• The task: Rewrite the rows from the one containing "The height and" through the last row, replacing "orange" with "yellow" and leaving everything else unchanged.

[Stored data entries]
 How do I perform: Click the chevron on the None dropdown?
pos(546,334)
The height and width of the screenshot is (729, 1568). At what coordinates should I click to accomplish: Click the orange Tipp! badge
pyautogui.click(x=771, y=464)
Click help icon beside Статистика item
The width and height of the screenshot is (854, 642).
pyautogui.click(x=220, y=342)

• Final result:
The height and width of the screenshot is (729, 1568). At what coordinates should I click to accomplish: Click the yellow Tipp! badge
pyautogui.click(x=771, y=464)
Click help icon beside Статистика item
The width and height of the screenshot is (854, 642).
pyautogui.click(x=220, y=342)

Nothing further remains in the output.